At the moment, yes – also see my comment above. It should be pretty straightforward – you can load DocBin from disk, get the Doc objects and then create dictionaries based on the data you need from them. (That's also what makes a generic .spacy loader a bit tricky: the Doc objects may contain various different annotations and Prodigy can't easily guess which ones you want to include in the data.)
Is there a way to configure a custom tokenizer for prodigy data-to-spacy or prodigy train? With Spacy 2/Prodigy 1.10 we used to load a model, patch the tokenizer with additional rules, save and then use that as a base model in prodigy train. I'm not sure but I assume it was using the serialized tokenizer from that model.
With Spacy 3 we switched to a initialize callback to customize the tokenizer.
We create a base model using spacy assemble config-with-init.cfg base-model --code custom_tokenizer.py. But using that model in prodigy data-to-spacy -m base-model... fails because the callback code is not on the python path. If I remove the before_init from the config of the assembled base model our custom tokenizer is not used. I'm not sure if it is not serialized at all or it is not loaded from the base model.
Any idea how to make this work without having to package the callback code separately? Thanks.
I think I was wrong. prodigy data-to-spacydoes use the customized serialized tokenizer created via spacy assemble. Now I can in turn do a spacy train config.cfg --paths.train train.spacy --paths.dev dev.spacy --code custom_tokenizer.py with the exported data. That works but I feel there must be a simpler way.
@sbrunk: If the custom callback is in [initialize], then you should only need it when you run spacy assemble and not when the model is loaded later because the settings are saved in the model.

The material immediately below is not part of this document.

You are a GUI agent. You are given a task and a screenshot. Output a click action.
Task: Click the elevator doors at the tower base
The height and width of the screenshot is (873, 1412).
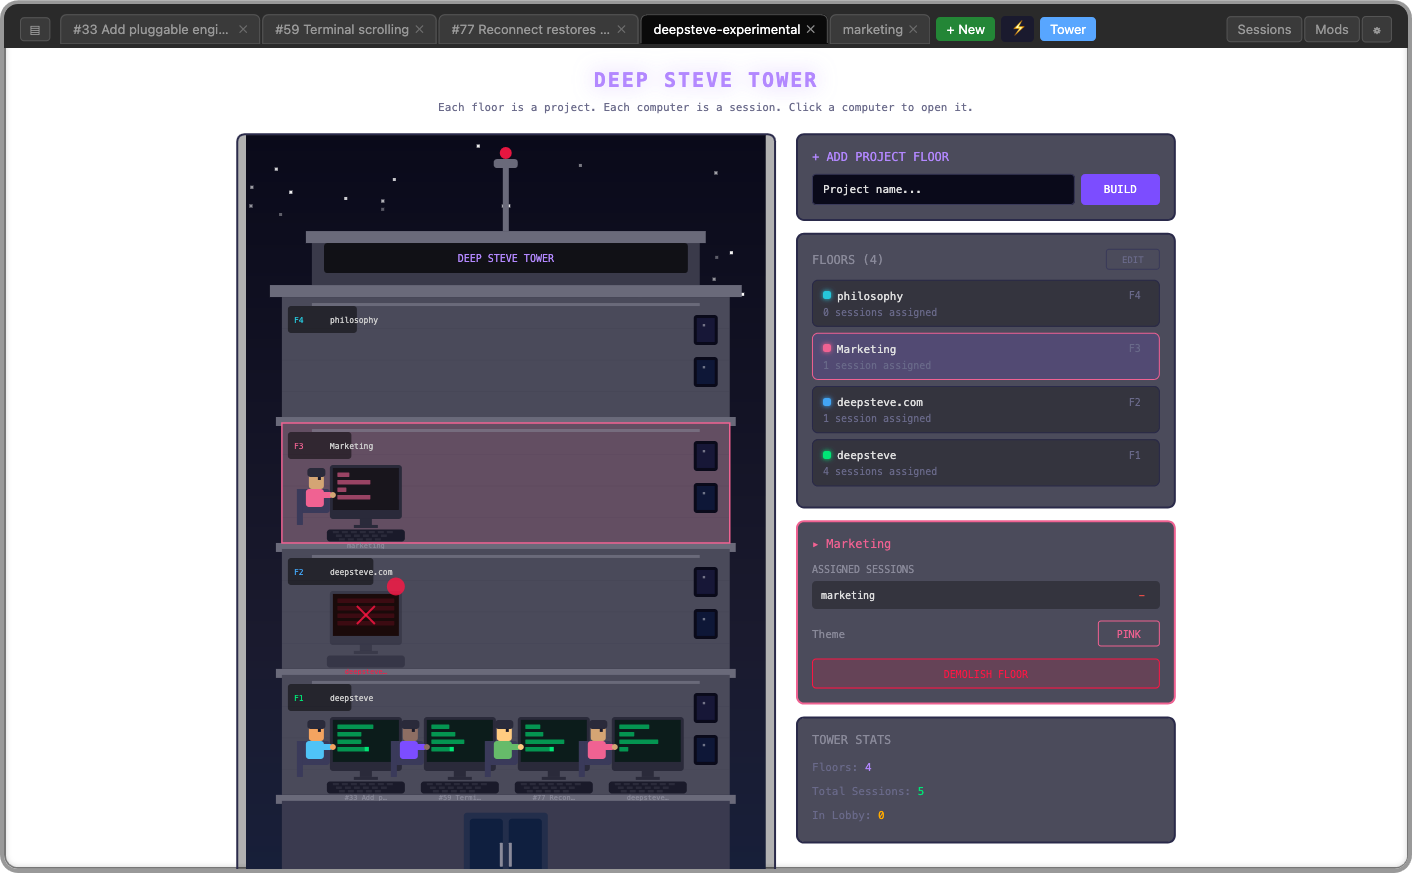pos(505,845)
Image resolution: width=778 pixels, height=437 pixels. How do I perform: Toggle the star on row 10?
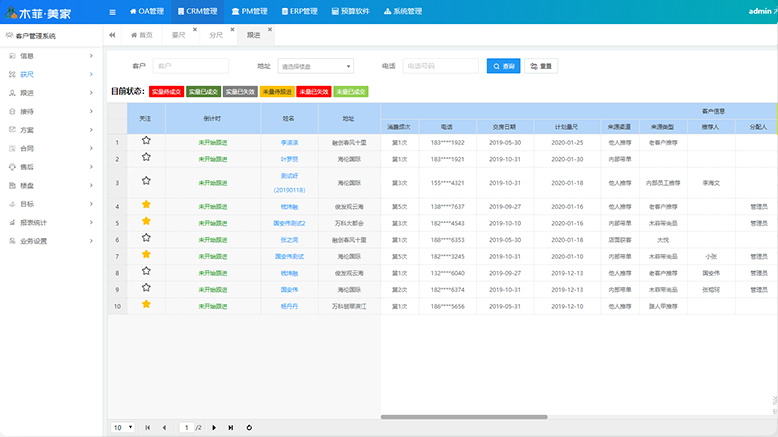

If you need a custom code every time the model is loaded (custom component architecture/factory, callback in nlp, etc.), then the easiest way is to package the model with spacy package and install it with pip. Then you can specify the model name with -b just like en_core_web_sm.
If you don't want to use spacy assemble, you can still do what you did for v3 where you modify the tokenizer in a loaded model and save it to disk with nlp.to_disk. It will only load correctly as from a path/directory if there is no custom code requried, otherwise you would still need to use spacy package and install it.
Thanks! And yes, that's no problem if you use separate virtual environments. (In general, we'd always recommend using virtual environments instead of installing things into the system Python. It makes it much easier to start over if you end up in a weird state, and you can run different versions of libraries for different projects.)